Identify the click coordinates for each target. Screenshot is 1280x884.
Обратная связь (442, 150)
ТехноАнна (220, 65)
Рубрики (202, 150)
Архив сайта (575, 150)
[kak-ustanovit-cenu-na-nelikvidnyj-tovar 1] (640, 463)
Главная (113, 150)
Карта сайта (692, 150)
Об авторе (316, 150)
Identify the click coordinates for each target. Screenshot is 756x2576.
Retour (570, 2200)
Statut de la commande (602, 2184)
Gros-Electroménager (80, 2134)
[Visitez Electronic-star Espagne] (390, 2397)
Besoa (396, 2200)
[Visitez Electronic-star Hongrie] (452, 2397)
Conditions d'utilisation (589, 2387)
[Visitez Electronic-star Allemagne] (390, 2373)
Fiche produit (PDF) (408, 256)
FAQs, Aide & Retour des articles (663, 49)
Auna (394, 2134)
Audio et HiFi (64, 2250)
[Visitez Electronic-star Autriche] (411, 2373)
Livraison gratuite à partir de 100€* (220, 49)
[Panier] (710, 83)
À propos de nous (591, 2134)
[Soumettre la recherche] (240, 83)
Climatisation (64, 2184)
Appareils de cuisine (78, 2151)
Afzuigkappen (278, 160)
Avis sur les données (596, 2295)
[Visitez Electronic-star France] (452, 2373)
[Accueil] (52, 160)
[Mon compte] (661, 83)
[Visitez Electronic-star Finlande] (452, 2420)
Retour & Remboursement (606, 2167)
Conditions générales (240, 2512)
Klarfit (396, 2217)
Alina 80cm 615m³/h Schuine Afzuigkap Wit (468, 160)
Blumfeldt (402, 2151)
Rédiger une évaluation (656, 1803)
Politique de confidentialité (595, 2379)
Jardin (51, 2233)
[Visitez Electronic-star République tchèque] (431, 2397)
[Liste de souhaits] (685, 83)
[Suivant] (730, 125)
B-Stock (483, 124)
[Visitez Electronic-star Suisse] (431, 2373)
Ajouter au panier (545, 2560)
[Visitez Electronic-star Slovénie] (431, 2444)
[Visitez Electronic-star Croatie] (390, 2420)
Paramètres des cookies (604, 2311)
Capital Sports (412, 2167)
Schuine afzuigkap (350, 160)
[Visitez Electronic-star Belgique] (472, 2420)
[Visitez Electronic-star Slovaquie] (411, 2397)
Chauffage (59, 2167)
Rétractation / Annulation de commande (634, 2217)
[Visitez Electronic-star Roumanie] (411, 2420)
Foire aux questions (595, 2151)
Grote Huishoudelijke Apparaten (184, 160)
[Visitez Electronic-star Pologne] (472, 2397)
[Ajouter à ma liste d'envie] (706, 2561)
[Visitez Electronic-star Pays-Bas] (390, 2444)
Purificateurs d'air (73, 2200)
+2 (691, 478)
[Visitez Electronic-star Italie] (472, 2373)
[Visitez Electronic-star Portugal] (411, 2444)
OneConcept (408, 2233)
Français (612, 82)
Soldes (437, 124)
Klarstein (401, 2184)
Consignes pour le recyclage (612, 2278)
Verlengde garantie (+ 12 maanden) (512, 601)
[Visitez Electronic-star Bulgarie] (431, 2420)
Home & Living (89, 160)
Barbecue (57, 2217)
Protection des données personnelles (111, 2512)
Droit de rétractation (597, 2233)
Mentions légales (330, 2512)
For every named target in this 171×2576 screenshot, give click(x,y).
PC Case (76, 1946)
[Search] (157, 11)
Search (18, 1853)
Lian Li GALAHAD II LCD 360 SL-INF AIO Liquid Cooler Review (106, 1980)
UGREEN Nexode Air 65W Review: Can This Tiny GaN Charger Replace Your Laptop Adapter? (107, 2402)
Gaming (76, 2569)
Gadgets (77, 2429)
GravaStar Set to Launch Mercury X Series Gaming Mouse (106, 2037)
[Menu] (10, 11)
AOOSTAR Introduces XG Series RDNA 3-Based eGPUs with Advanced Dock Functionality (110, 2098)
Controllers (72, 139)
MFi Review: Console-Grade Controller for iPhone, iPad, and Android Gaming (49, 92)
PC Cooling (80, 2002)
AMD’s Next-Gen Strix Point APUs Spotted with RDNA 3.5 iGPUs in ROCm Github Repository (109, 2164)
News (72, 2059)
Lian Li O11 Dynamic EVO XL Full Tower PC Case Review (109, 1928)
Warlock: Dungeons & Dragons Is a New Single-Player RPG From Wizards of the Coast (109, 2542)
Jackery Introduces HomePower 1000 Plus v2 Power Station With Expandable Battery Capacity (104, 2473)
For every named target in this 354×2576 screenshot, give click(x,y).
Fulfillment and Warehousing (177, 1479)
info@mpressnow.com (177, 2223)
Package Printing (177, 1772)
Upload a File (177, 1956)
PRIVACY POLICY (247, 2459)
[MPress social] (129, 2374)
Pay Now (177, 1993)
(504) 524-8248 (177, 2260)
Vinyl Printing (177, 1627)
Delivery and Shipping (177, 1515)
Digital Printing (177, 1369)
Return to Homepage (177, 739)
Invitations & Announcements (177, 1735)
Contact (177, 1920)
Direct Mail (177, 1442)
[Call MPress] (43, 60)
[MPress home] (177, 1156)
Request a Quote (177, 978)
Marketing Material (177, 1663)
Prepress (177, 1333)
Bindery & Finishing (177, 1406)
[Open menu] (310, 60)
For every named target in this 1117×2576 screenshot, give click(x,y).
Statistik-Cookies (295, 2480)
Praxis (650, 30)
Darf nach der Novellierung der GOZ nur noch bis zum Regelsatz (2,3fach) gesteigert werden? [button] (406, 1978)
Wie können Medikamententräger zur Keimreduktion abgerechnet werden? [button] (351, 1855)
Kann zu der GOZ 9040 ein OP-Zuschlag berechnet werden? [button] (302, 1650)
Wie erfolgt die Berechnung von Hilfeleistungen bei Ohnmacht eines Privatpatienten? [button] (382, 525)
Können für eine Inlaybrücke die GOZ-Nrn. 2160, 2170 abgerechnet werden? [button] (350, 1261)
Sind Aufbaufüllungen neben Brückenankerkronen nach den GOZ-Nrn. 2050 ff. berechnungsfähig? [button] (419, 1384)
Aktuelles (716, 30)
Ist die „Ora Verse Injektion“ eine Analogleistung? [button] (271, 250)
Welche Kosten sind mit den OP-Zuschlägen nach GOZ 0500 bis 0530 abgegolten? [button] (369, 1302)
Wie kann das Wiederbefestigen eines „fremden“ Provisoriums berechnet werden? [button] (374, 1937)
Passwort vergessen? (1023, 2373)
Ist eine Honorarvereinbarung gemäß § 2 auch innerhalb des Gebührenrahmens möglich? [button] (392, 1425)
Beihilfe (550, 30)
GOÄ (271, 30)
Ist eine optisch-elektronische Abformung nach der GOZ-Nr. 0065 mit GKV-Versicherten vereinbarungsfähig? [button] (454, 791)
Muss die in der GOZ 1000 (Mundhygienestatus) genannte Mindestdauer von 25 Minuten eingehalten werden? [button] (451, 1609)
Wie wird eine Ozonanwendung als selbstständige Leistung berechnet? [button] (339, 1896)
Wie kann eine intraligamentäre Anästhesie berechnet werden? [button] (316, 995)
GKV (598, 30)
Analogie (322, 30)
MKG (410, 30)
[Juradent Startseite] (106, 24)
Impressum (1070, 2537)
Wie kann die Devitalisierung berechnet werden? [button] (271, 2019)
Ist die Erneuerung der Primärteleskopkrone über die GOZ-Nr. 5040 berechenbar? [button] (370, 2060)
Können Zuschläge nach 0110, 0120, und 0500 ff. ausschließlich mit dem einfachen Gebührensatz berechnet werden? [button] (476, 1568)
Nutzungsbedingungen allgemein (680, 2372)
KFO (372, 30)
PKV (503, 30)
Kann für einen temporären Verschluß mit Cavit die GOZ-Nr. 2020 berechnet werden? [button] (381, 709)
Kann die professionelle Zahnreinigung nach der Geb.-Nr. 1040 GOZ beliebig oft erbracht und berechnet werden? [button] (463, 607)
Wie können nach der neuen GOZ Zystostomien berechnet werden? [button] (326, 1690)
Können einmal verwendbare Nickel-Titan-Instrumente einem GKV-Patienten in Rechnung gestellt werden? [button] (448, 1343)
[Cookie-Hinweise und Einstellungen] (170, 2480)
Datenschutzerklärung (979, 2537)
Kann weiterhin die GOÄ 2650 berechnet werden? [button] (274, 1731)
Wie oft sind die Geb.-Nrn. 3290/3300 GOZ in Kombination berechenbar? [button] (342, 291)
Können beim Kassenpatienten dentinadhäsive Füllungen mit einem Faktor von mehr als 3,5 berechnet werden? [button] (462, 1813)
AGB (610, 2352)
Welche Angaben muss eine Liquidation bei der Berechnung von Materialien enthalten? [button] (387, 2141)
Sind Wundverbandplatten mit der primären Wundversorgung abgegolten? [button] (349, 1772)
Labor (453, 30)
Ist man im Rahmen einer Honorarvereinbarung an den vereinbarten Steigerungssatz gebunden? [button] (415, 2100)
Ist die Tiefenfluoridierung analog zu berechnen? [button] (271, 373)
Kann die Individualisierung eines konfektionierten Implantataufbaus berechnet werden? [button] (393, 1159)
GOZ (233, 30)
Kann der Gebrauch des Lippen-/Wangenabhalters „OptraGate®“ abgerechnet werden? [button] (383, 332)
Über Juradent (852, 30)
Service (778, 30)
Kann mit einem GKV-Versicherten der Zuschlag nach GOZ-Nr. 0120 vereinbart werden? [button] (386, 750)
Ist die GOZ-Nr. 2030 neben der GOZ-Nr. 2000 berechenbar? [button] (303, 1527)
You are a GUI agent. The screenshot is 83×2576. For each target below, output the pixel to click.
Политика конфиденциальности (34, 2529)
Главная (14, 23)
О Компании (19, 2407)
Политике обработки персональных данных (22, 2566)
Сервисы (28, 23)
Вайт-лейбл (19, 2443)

****

■ ABOUT THIS TASK: In the listing above, find the line with "Политика конфиденциальности (34, 2529)", then copy it and every later line exactly, through the last line, and nothing else.

■ ANSWER TO THIS EXERCISE:
Политика конфиденциальности (34, 2529)
Главная (14, 23)
О Компании (19, 2407)
Политике обработки персональных данных (22, 2566)
Сервисы (28, 23)
Вайт-лейбл (19, 2443)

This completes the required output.